I'm not familiar enough with the all the code using io_opt to be certain,
but I think it's a little bit the other way around.

The problem definitely seems to be that we want to use one variable for
multiple different purposes. io_opt in struct queue_limits is the "optimal
I/O size", but "optimal" can mean many things in different contexts. In
general, if I want to do some I/O, I can say that the optimal way to do it
is to make I/O requests that satisfy some condition. The condition can be
many things:

- The request size should be at least X (combining two small requests into
  a big one may be faster, or extending a small request into a bigger one
  may avoid having to do another request later).
- The request size should be at most X (for example, because DMA is
  inefficient on this system with request sizes too large -- this is the
  _only_ thing that shost->opt_sectors is currently set for).
- The request size should be a multiple of X, _and_ the request should
  have an alignment of X (this is what a striped md array wants).

And, of course, there can be many other "optimality" conditions.

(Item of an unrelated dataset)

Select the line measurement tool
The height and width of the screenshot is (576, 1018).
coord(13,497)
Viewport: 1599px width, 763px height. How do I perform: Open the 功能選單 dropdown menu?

The ones
listed above all have a parameter (X), which can, in the context of that
condition, be called the "optimal I/O size". These parameters, however,
can be very different for each condition; the right parameter for one
condition can be completely inappropriate for another.

The SCSI standard may have a definition for "optimal transfer length",
but io_opt in struct queue_length seems to be used for a different purpose
since its introduction in 2009:

- It was introduced in commit c72758f33784 ("block: Export I/O topology
  for block devices and partitions"). The commit message specifically
  mentions its use by md:
      The io_opt characteristic indicates the optimal I/O size reported by
      the device.  This is usually the stripe width for arrays.
- It actually started being set by md in commit 8f6c2e4b325a ("md: Use new
  topology calls to indicate alignment and I/O sizes"). The commit date
  is more than a month later than the last but as far as I can see, they
  were originally posted in the same patch series:
  https://lore.kernel.org/all/20090424123054.GA1926@parisc-linux.org/T/#u
  In the context of that patch series, md was literally the first user
  of io_opt.
- Using the lowest common multiple of the component devices and the
  array to calculate the final io_opt of the array happened in
  commit 70dd5bf3b999 ("block: Stack optimal I/O size"), still in 2009.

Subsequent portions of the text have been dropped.